- Title: Hamilton
- Book, music and lyrics by: Lin-Manuel Miranda
- Director: Thomas Kail
- Actors: Joseph Morales, Jared Dixon, Stephanie Jae Park
- Company: Mirvish Productions
- Venue: Ed Mirvish Theatre
- City: Toronto
- Year: To May 17, 2020
Hamilton has finally landed in Canada – and Lin-Manuel Miranda’s 2015 hit hip-hop biography of American founding father Alexander Hamilton is as innovative, intellectually dazzling and just plain engrossing a piece of theatre as ever in the production now on at the Ed Mirvish theatre.
And yet, it can’t be denied that the particular way this once-in-a-generation smash has arrived in Toronto – in the form of a tour full of American performers, arriving years after smaller markets south of the border got to see it (Schenectady, even!) – feels like a diss.
Canada’s biggest city is, after all, an international centre for hip hop, home to perhaps the genre’s biggest star, Drake – and a multicultural metropolis full of diverse acting and singing talent that, I guess, will have to buy tickets to the show rather than be showcased in it and have the chance to become stars, the way so many of the once-unknowns in the original Broadway cast did.
If you’ve been living under a rock for the past five years, Hamilton is that rare musical that’s become a true pop-culture phenomenon, its original cast album certified platinum six times and Miranda, its polymath creator of Puerto Rican descent, catapulted into stardom.
Miranda’s billion-dollar idea was to tell the story of Alexander Hamilton – and, by extension, the birth of the United States – in a way that was itself revolutionary, making America then look and sound like America now.

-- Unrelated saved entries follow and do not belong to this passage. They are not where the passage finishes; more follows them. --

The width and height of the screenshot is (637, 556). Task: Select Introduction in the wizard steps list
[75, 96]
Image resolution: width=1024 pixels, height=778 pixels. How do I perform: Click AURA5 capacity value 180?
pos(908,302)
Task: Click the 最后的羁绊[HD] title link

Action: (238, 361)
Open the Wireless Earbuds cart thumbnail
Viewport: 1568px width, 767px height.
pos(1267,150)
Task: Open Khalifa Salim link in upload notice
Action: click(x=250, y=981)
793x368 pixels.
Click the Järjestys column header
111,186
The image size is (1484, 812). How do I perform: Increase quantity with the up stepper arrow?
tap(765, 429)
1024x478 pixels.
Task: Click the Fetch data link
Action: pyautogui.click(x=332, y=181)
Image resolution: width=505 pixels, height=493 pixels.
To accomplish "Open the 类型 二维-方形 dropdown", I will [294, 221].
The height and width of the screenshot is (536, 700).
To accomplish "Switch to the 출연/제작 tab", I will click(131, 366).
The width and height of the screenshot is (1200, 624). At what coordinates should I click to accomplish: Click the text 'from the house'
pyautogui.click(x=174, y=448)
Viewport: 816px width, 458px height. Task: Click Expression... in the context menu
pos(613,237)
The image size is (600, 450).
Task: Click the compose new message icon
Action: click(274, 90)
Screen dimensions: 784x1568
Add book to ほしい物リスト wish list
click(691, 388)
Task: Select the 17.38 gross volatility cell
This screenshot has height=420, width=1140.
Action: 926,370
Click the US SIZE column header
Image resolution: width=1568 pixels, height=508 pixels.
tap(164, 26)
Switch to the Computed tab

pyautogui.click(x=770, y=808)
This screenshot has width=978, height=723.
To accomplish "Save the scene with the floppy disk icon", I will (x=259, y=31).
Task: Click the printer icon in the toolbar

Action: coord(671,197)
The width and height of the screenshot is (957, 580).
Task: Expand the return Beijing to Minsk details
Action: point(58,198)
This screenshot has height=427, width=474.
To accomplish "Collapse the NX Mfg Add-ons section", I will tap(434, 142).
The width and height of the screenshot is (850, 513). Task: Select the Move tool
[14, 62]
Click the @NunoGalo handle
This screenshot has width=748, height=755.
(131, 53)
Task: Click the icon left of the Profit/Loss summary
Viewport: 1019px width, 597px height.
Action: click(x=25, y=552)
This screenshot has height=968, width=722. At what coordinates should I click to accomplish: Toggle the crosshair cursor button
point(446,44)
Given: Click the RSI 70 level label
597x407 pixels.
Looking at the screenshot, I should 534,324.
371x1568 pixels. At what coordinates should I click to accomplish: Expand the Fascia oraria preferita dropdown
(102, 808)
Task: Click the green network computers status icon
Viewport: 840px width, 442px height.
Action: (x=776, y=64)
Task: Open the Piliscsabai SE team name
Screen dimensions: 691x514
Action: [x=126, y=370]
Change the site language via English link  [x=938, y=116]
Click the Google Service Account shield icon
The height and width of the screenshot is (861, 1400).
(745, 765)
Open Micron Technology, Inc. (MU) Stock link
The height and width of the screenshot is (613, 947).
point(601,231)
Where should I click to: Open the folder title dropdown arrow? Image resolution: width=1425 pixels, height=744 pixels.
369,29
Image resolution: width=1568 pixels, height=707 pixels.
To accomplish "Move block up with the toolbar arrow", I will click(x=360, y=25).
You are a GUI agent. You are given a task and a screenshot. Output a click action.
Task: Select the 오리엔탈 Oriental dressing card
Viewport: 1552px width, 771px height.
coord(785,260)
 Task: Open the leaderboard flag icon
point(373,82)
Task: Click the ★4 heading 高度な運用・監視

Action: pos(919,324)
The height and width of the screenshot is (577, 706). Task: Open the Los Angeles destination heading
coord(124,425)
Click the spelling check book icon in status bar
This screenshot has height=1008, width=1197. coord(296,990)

Latinx, Asian and black actors play founding fathers here – and this casting isn’t colour-blind, but colour-conscious. The point made is that America always relied on “immigrants” to, as one of the show’s most quoted lines goes, “get the job done.” (The casting of African-American actors as slave owners such as Thomas Jefferson has been the subject of more debate – progressive or perverse?)
Aaron Burr (Jared Dixon) – a fascinating fence-sitting figure depicted here as Hamilton’s lifelong political frenemy – helpfully sets the show up by sing-rapping this question about the title character: “How does a bastard, orphan, son of a whore and a / Scotsman, dropped in the middle of a forgotten / Spot in the Caribbean by providence, impoverished, in squalour / Grow up to be a hero and a scholar?” (Say it aloud and relish the rhythm of the metamorphosing “o”s.)
We first encounter Hamilton (Joseph Morales) – who sings he’s “just like my country … young, scrappy and hungry” – getting off a ship in New York in 1772. He jumps right into the revolution and his brash intelligence leads him to quickly end up the right-hand man of George Washington (Marcus Choi).
But the War of Independence doesn’t even occupy the whole first act. History keeps whizzing by – and we see Hamilton write the Federalist Papers (there’s a lot of choreographed quill movement in director Thomas Kail’s production), then set up the new country’s financial system as Secretary of the Treasury, then debate Thomas Jefferson (a winking Warren Egypt Franklin) over debt assumption and aid to France.
On paper, the plot may sound similar to that of a bloated, meandering biopic. But despite being jam-packed with fact, Hamilton never loses narrative momentum because of Miranda’s masterful merging of hip-hop ideas with the musical-theatre form. Policy debates are rap battles, complete with mic drops – and each new song samples previous songs. It’s as though the show is remixing itself as it goes along.
Hamilton’s personal life is also covered – particularly a love triangle of sorts involving him, his wife Eliza (Stephanie Jae Park) and Eliza’s sister, Angelica (Ta’Rea Campbell). This is where the touring production in Toronto falls a little flat: The chemistry’s just not there. (Later, however, Morales’s Hamilton does really spark with Darilyn Castillo’s sizzling Maria – who wanders into his office in the second act and turns his world upside down.)
Some actors in smaller roles seem to be trying too hard vocally to recreate the sounds of the original Broadway cast, and their portrayals suffer. But the two male leads do absolutely make their parts their own: Morales has a soft, understated voice that may remind of Miranda, who originated the role, but his Hamilton is less heady and more robust, while Dixon is extremely emotionally effective as the indecisive, insecure Burr. His rendition of Wait for It is an absolute showstopper.
You may experience cognitive dissonance watching Miranda’s optimistic, Obama-era take on his country’s origins at a time of rising American authoritarianism; aside from one lyric (“oh-oh / quid pro quo”), however, I didn’t think too much about you-know-who.
I did find the show’s rah-rah take on America’s independence (King George, played by the entertaining Neil Haskell, is a total clown) clashed in a way with the take-the-money-and-run way Hamilton is being presented in Toronto, though. As Miranda’s characters sing: “When are these colonies gonna rise up?”
Editor’s note: An earlier version of this article said Hamilton arrived in New York in 1776. In fact, it was 1772.